Auszug der Webseite =>
Der Prüfbericht des Labors komplettiert die Unterlagen. Er geht direkt an die zuständige Stelle der CSA. Damit dort alle Daten richtig zusammenfinden, reicht der Hersteller oder Produktanbieter in der Zwischenzeit seinen Antrag auf Zertifizierung ein.

Testinstitute wie der TÜV Rheinland nehmen auch Prüfungen für Matter vor. Bild: TÜV

Das Zertifizierungs-Tool der CSA

Auf den Internetseiten der Connectivity Standards Alliance gibt es ein Web-Tool (link) für die nötigen Eingaben. Hier wählen Mitglieder aus, ob es sich um den Erstantrag für ein völlig neues Produkt handelt, oder ob schon Vorgänger mit derselben Matter-Software in der Datenbank existieren. Für diesen Fall sieht die CSA einen vereinfachten Prozess vor: Die Certification by Similarity kommt mit weniger Tests aus, weil der Antrag auf einem bereits erteilten Zertifikat basiert.

Ähnliches gilt für Mitglieder einer Modellfamilie, die sich vielleicht nur in der Sprache ihres User Interface unterscheiden (Product Family Certification), oder die Übernahme eines gültigen Zertifikats im Rahmen des Certification Transfer Programs. Dabei muss lediglich das Ursprungsprodukt die Labortests durchlaufen, seine Nachkommen jedoch nicht.

Zur Antragsstellung sind verschiedene Daten nötig – angefangen bei der Vendor-ID und der eindeutigen Produktkennung (Product-ID). Dinge wie der Gerätetyp (Device Type) und die Rolle (Device Role) werden ebenfalls abgefragt. Außerdem verlangt das Tool vier Dokumente, die am besten schon vorab ausgefüllt sein sollten:

  • Konformitätserklärung (Document of Conformity, DoC) mit Typenbezeichnungen, Artikelnummern und Unterschriften der verantwortlichen Personen.

Zu nutzende Datensätze =>
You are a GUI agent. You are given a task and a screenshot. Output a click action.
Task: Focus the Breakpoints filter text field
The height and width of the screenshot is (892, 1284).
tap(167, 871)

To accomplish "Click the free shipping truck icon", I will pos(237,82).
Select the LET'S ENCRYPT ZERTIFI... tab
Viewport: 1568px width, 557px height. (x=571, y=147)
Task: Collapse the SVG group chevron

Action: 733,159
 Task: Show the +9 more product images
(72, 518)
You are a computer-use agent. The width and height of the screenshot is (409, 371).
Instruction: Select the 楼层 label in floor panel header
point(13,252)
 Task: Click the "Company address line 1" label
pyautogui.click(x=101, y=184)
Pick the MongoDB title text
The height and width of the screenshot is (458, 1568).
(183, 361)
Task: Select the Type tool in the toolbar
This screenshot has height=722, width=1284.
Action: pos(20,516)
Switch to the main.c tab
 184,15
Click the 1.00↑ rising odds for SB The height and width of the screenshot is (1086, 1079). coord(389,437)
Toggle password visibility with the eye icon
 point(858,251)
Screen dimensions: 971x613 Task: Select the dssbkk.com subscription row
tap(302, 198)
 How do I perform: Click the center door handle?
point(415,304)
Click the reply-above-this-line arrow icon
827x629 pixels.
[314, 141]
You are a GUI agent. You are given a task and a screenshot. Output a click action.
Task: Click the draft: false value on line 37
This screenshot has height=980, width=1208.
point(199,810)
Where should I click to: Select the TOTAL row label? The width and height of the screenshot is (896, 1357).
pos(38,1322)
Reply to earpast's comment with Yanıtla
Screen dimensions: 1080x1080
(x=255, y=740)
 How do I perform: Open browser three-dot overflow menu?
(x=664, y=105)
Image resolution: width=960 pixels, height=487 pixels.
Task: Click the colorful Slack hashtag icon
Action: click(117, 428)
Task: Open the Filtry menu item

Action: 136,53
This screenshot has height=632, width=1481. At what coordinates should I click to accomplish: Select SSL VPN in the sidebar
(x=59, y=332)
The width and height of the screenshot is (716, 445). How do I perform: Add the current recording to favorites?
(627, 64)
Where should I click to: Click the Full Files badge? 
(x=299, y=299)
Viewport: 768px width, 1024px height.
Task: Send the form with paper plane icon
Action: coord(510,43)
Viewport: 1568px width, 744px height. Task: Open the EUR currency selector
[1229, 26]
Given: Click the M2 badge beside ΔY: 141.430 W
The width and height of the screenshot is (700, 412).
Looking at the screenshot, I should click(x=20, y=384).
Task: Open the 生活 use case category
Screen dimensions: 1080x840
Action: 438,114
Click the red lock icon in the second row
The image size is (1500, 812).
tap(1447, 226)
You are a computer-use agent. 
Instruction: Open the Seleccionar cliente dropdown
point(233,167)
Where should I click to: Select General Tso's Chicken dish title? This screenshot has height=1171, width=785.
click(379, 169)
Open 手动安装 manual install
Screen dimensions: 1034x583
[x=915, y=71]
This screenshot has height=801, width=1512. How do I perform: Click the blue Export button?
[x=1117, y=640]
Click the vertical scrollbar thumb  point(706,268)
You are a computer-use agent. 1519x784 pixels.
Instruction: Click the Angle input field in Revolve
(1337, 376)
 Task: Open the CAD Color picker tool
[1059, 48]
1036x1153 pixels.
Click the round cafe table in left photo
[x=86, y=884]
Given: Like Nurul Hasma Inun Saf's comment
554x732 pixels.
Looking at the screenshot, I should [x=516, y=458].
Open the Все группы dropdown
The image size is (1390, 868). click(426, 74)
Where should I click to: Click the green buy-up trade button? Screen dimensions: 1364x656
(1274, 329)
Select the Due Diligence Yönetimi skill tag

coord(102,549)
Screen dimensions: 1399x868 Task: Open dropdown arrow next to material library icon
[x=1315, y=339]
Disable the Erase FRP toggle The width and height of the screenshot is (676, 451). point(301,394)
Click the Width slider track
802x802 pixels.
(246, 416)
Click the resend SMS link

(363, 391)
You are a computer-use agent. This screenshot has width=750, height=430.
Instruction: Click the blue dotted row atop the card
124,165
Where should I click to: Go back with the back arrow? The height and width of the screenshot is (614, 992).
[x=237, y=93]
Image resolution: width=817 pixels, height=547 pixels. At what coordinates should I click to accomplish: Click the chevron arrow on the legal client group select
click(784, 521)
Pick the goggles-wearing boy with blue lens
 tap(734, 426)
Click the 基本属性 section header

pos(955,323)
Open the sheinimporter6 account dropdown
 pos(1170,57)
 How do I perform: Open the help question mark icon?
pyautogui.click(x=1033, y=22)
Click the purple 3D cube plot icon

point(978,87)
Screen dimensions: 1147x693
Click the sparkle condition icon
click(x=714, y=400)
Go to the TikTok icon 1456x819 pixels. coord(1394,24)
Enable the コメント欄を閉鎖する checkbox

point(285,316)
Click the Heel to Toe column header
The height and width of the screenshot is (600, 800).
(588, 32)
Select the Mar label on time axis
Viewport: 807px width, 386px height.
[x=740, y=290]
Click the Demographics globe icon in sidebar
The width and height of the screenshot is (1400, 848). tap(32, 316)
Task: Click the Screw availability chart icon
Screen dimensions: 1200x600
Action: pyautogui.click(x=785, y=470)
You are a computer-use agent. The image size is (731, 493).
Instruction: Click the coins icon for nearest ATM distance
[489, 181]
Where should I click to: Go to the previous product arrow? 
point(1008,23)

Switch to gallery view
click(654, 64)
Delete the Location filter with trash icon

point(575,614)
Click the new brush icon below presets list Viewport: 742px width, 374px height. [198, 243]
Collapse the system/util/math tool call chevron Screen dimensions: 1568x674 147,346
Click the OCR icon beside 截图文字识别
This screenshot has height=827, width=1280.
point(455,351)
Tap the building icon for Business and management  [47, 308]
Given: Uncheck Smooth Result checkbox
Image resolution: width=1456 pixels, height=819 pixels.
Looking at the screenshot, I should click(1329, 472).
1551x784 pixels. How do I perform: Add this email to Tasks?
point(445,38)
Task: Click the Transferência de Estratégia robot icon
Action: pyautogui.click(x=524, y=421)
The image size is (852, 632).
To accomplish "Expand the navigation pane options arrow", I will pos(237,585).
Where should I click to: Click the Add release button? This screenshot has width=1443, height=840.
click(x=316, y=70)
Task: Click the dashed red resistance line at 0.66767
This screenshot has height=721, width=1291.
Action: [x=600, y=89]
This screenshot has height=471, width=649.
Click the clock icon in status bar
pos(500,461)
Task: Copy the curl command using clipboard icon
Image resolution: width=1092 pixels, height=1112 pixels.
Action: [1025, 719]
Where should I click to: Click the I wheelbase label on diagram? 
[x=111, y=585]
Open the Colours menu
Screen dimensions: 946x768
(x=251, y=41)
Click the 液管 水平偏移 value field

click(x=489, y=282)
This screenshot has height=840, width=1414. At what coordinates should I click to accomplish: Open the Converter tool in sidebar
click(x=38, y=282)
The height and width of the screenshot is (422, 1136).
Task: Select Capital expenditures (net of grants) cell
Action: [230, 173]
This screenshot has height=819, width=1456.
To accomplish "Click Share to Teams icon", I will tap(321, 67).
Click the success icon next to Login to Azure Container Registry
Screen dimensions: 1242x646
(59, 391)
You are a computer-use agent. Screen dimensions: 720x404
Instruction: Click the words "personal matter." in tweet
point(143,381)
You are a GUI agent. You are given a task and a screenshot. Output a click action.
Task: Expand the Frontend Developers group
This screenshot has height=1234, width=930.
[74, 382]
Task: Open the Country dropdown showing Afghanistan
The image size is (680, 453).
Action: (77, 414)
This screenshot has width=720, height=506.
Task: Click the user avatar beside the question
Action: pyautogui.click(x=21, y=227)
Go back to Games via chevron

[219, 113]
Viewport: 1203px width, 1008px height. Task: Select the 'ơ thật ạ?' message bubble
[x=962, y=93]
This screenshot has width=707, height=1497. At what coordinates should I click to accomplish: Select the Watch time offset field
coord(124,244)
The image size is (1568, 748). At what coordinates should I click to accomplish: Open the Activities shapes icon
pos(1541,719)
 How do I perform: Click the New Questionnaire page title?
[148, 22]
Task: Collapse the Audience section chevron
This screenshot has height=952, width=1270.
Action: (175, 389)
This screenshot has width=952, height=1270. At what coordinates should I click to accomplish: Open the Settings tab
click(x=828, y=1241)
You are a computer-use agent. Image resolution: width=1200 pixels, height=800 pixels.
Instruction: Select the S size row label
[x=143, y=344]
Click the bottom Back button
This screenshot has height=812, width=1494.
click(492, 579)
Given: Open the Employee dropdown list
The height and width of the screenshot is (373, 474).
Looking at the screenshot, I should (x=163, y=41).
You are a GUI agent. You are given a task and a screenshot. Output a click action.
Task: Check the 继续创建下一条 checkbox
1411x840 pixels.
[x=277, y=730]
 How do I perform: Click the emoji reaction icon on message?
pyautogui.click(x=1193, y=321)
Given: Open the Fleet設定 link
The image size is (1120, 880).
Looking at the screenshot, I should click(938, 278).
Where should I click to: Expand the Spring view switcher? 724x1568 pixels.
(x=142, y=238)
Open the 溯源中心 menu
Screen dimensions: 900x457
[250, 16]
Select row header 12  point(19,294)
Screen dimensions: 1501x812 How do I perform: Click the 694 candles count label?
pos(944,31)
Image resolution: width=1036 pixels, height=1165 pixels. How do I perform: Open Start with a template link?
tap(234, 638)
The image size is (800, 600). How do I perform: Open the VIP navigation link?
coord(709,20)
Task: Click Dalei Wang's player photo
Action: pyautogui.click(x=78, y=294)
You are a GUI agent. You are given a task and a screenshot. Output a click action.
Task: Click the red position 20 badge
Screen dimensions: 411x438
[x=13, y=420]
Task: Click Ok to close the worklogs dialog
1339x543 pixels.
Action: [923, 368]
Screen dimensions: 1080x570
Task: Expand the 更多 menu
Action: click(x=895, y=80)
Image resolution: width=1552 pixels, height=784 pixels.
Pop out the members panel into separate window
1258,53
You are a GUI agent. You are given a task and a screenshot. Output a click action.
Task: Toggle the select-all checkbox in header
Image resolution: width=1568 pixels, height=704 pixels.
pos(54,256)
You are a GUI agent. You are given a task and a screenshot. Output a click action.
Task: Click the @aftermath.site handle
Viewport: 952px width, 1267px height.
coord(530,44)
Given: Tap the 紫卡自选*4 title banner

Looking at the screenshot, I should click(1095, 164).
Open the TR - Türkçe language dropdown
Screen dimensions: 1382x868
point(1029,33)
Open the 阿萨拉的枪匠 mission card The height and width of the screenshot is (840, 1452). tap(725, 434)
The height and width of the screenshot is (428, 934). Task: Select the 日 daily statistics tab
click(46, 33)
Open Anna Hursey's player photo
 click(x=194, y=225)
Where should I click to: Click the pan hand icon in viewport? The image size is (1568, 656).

Zu lösende Aufgaben =>
1 – Schreibe in den Datensätzen alles von der Zeile mit „Image resolution: width=817“ bis hinunter zur Zeile mit „click(x=714, y=400)“, beide Zeilen eingeschlossen, als JSON-Liste von Zeichenketten um, mit einem Eintrag pro Zeile und ohne Leerzeilen.
2 – Führe den Text über die Matter-Zertifizierung bei der CSA an der Stelle weiter, an der er endet.
Der Text und die Datensätze stehen in keinem Zusammenhang miteinander.

Lösungen zur Übung =>
1 –
[
  "Image resolution: width=817 pixels, height=547 pixels. At what coordinates should I click to accomplish: Click the chevron arrow on the legal client group select",
  "click(784, 521)",
  "Pick the goggles-wearing boy with blue lens",
  " tap(734, 426)",
  "Click the 基本属性 section header",
  "pos(955,323)",
  "Open the sheinimporter6 account dropdown",
  " pos(1170,57)",
  " How do I perform: Open the help question mark icon?",
  "pyautogui.click(x=1033, y=22)",
  "Click the purple 3D cube plot icon",
  "point(978,87)",
  "Screen dimensions: 1147x693",
  "Click the sparkle condition icon",
  "click(x=714, y=400)"
]

2 –
  • PICS-Dokument (Protocol Implementation Conformance Statements), eine XML-Datei mit den vom Produkt unterstützten obligatorischen und optionalen Funktionen.
  • Netzwerk-Transport-Bescheinigung(en) zu den verwendeten Technologien wie Bluetooth, Thread und Wi-Fi (nicht nötig für Software-Produkte).
  • Sicherheits-Erklärung, wie der Hersteller die im Matter-Standard festgelegten Anforderungen und Empfehlungen umgesetzt hat.

Nach Absenden des Antrags landet dieser in einer Warteschlange. Mitarbeiter der CSA arbeiten sie ab und stellen bei erfolgreicher Begutachtung die Konformitätsbescheinigung aus. Gibt es Beanstandungen, erfährt der Absender per E-Mail davon. Er hat dann Gelegenheit, die Mängelliste abzuarbeiten und einen neuen Anlauf zu übernehmen.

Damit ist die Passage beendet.